The challenging thematic scope of these poems is reflected in the poet’s adventurous approach to form and style. He gives us sonnets, free-verse poetry with various stanza configurations, and one poem, “Naught,” which uses traditional terza rima the with ironic effectiveness. The three boys make off with the what’s left of a manse burned to the ground, because for them “Out here, there’s naught to do/but wait till God’s will cools, then rend/a use from what can’t last.” There is a also a variation on an ekphrastic poem, “An Old Painting of Charleston Harbor,” in which the speaker asks in regard to the man and boy depicted in the scene, “After two hundred years, if/these/ deft shapes—head/thrown back/arm raised—seem to cry/ out from the shore off their captured world/who hears them?” For readers who have forgotten (but shouldn’t have), the poet points out in his “Notes” that the port was prominent for its slaving activity. Webster’s adventures in form also include the prose poem, “Blanche Dubois at Mercy Asylum,” in which the poet takes on the voice of the protagonist from Tennessee Williams famous drama after she has been living in the asylum where she was committed at play’s end. Now back mentally from the fantasy world into which she retreated after her assault, thanks, she believes, to electroshock therapy, she now possesses a lucidity that makes intolerable the mind-numbing routine of the institution, where “the days unspool at the sewing machine/in the kitchen the garden the latrines” and where the patients “are either on duty or old biddies rocking in chairs.” She is part of a very mad world, witness to and perhaps victim of the asylum’s cruelties and abuses. As she realizes that the only means of escape involves a brutal medical procedure, she once again consigns herself to “the kindness of strangers.” Webster emphasizes the non-stop intensity of Blanche’s internal world by eliminating all punctuation, most notably periods.
As befits the moral reckoning at the heart of this collection, the tone of these poems is often serious, admonitory, but this book is not all regret and reprimand. One of the most enjoyable is “Homemade Blueberry Wine,” which is wonderfully funny, in contrast to the grief and grievance which characterize so much contemporary poetry. I would say that it reminds me of Al Purdy’s “Homemade Beer,” but confessing a knowledge (or worse still, an admiration) of that poet’s work is, in some editorial circles, tantamount to confessing a love for the verses on Hallmark greeting cards. Less comic but just as amusing is the sustained sarcasm of the five sections in “Dominion,” the last of which begins, “Our canoe keeps sinking/Something inside is too heavy/flowing in and out when seasons change/escaping all our frantic bailing.”

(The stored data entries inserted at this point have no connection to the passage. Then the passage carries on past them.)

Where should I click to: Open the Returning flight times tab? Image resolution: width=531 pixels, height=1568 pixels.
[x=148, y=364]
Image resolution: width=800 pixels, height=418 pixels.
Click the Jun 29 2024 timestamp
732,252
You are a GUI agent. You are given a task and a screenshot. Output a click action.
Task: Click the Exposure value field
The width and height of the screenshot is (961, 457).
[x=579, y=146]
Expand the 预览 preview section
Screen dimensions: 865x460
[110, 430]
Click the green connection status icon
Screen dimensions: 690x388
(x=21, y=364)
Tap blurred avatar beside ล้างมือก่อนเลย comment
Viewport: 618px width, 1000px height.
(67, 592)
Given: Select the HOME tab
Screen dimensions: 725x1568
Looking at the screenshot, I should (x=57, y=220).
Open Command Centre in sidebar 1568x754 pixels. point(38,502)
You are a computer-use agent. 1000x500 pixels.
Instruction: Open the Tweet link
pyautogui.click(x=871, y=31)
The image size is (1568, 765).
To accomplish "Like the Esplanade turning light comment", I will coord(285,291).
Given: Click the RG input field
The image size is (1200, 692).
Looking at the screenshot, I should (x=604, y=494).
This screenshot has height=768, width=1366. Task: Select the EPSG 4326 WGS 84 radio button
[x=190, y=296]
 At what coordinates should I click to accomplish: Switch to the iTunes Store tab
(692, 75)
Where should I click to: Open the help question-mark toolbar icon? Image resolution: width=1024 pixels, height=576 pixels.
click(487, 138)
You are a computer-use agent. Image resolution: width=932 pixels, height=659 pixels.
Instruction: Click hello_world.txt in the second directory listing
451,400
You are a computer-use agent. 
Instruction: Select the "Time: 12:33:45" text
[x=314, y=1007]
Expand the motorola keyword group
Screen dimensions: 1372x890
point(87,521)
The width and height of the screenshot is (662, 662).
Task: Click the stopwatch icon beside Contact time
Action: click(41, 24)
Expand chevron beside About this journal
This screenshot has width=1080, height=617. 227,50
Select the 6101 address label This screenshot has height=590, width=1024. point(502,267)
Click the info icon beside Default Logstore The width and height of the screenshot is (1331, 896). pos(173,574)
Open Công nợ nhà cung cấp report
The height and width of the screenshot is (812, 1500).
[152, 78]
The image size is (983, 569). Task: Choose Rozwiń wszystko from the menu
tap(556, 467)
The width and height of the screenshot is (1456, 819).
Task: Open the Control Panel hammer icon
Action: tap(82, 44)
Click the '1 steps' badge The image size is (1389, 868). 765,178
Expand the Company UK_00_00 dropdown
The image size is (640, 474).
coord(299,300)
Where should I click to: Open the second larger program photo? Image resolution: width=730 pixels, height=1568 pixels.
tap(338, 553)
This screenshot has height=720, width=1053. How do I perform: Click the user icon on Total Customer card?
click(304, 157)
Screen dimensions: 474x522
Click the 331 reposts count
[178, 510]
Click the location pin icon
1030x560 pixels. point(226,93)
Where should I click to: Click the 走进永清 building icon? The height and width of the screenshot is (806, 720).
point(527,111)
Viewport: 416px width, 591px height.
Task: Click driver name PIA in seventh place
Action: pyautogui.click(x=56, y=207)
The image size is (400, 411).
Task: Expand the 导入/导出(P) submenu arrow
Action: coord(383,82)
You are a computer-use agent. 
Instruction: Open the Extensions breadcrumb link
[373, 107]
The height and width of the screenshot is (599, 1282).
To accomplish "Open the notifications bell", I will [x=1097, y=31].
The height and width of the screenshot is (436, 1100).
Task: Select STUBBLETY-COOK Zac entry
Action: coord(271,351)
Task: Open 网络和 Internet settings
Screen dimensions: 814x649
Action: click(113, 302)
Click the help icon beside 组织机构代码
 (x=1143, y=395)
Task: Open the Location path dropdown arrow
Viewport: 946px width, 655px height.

The sad state of our nation is reflected metaphorically in the title poem; It presumably refers to the poor beaver, which “chews up the book/of what it was…gnawing/ on itself, surviving on its wiles.” Equally metaphoric in its intent is “The Writing on the Wall,” which literally describes the efforts of a city worker who erases the ever-proliferating political and sexually suggestive graffiti on a Montreal building but symbolically suggests our willingness to forget dissension and unpleasantness, in keeping with the poet’s intention, stated in the interview mentioned earlier, to address “the gap between wishful thinking and what is actually going on.”
The final section of the collection, “The Thinker,” moves from the confines of the earth to the vast reaches of the cosmos, from the Big Bang to the universe’s end. Inspired by Wallace Stevens “The Auroras of Autumn” and informed by concepts in theoretical, experimental, and particle physics, with titles like “Singularity?Genesis” and “Entropy/Language,” the poems juxtapose these concepts with human development, the images and allusions centred on earth, as in the last poem, whose title is a nod to Douglas Adams’ novel The Restaurant at the End of the Universe. One of the most impactful poems in this section is “Movement/Contact,” which refers to the recordings sent into space on Voyager 1, in the hope that one of the civilizations hypothesized in Frank Drake’s famous equations on the possibility of extraterrestrial life might find them and respond. But the poem ends with a warning: “whoever we meet out there, along highways of dark matter or lonely spots between stars:/may they not do to us what we have done to ourselves.”
To hear that Webster’s editor at Signal Editions is poet Carmine Starnino is to expect poems with a distinctive style, precise imagery, and some sense of poetic heritage, and that is exactly what we get here. Let me end by returning to what he himself has called “the poet’s difficult task: to sing in ways that alert readers to what is important and unite people in a shared experience.”